Chloride-Sensitive MEQ Fluorescence in Chick Embryo Motoneurons Following Manipulations of Chloride and During Spontaneous Network Activity

Abstract

Intracellular Cl(-) ([Cl(-)](in)) homeostasis is thought to be an important regulator of spontaneous activity in the spinal cord of the chick embryo. We investigated this idea by visualizing the variations of [Cl(-)](in) in motoneurons retrogradely labeled with the Cl-sensitive dye 6-methoxy-N-ethylquinolinium iodide (MEQ) applied to cut muscle nerves in the isolated E10-E12 spinal cord. This labeling procedure obviated the need for synthesizing the reduced, cell-permeable dihydro-MEQ (DiH-MEQ). The specificity of motoneuron labeling was confirmed using retrograde co-labeling with Texas Red Dextran and immunocytochemistry for choline acetyltransferase (ChAT). In MEQ-labeled motoneurons, the GABA(A) receptor agonist isoguvacine (100 muM) increased somatic and dendritic fluorescence by 7.4 and 16.7%, respectively. The time course of this fluorescence change mirrored that of the depolarization recorded from the axons of the labeled motoneurons. Blockade of the inward Na(+)/K(-)/2Cl(-) co-transporter (NKCC1) with bumetanide (20 microM) or with a low-Na(+) bath solution (12 mM), increased MEQ fluorescence by 5.3 and 11.4%, respectively, consistent with a decrease of [Cl(-)](in). After spontaneous episodes of activity, MEQ fluorescence increased and then declined to the pre-episode level during the interepisode interval. The largest fluorescence changes occurred over motoneuron dendrites (19.7%) with significantly smaller changes (5.2%) over somata.

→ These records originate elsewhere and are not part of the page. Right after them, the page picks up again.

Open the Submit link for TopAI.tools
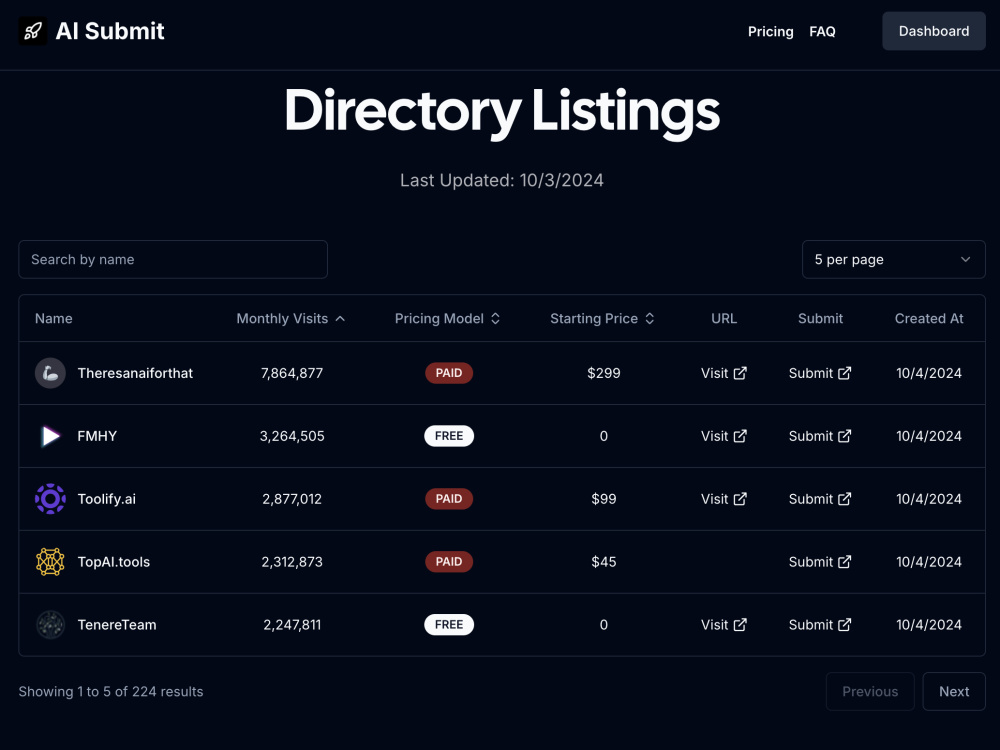click(x=820, y=562)
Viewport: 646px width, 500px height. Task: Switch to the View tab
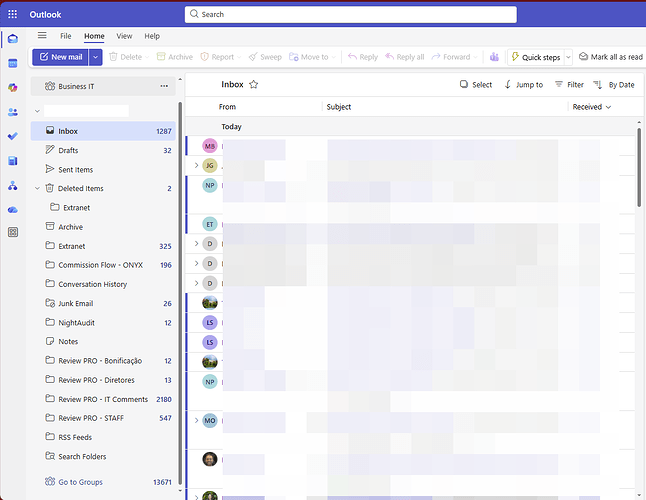124,36
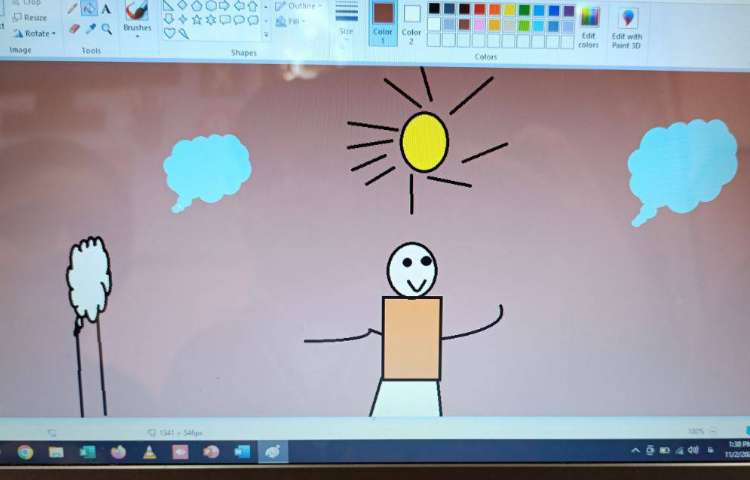Click the smiling face in the drawing
The image size is (750, 480).
coord(412,269)
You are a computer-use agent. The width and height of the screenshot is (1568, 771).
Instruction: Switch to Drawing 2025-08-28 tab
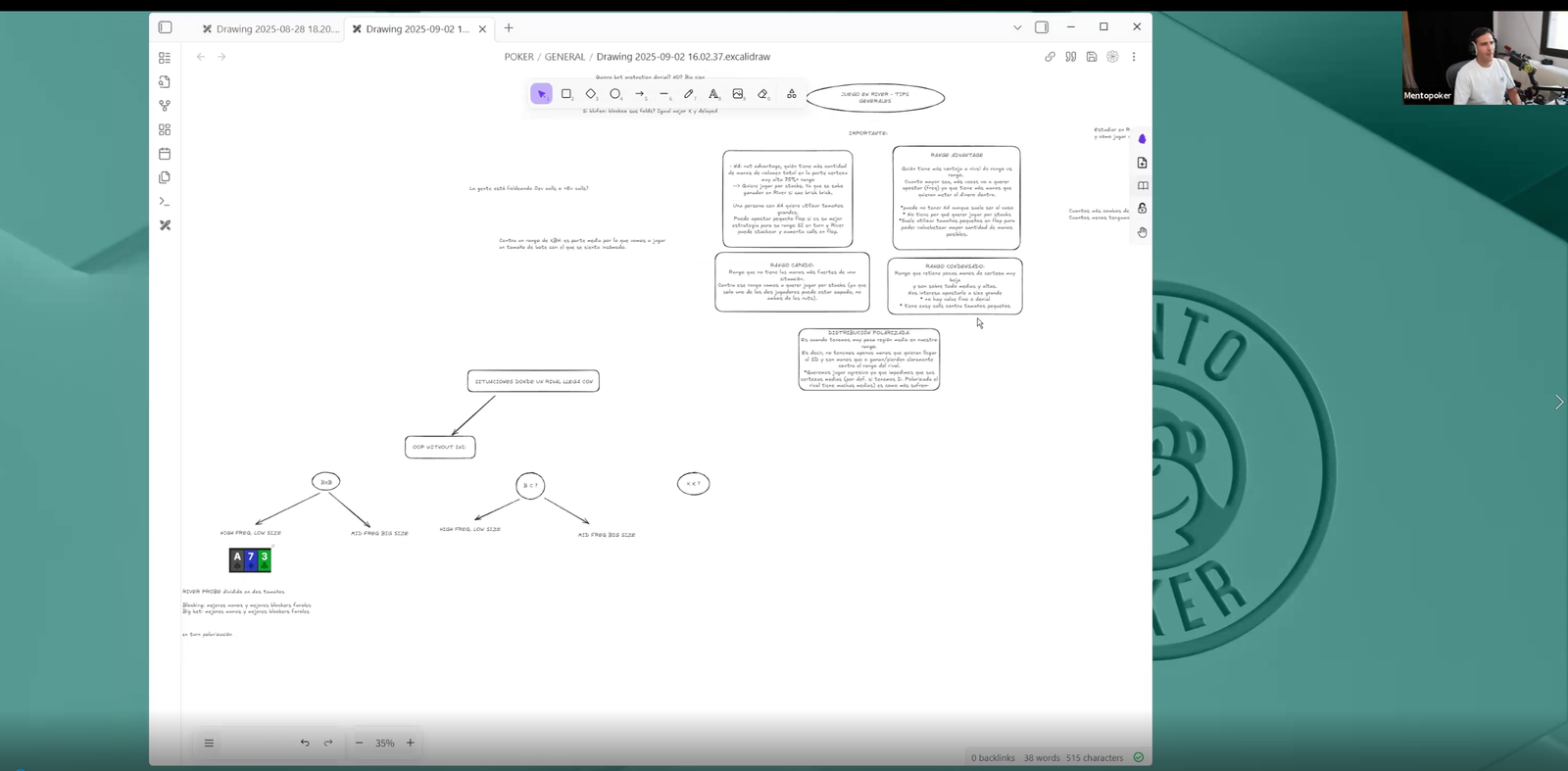click(270, 28)
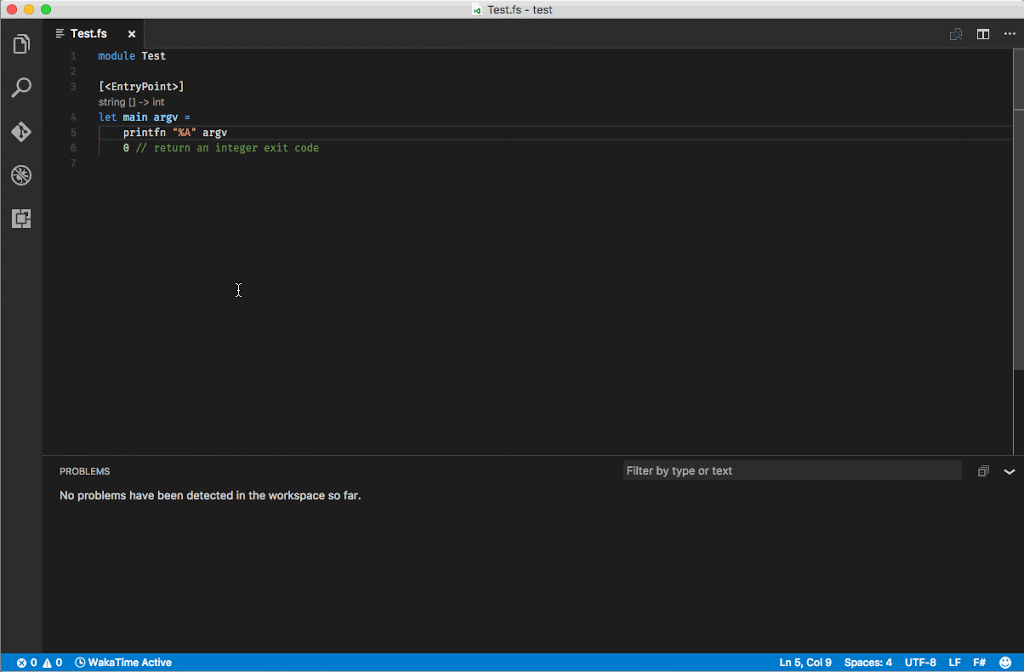Open the F# language mode selector

click(x=980, y=662)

Collectively, these results show that retrogradely loaded MEQ can be used to detect [Cl(-)](in) in motoneurons, that the bumetanide-sensitive NKCC1 co-transporter is at least partially responsible for the elevated [Cl(-)](in) of developing motoneurons, and that dendritic [Cl(-)](in) decreases during spontaneous episodes and recovers during the inter-episode interval, presumably due to the action of NKCC1.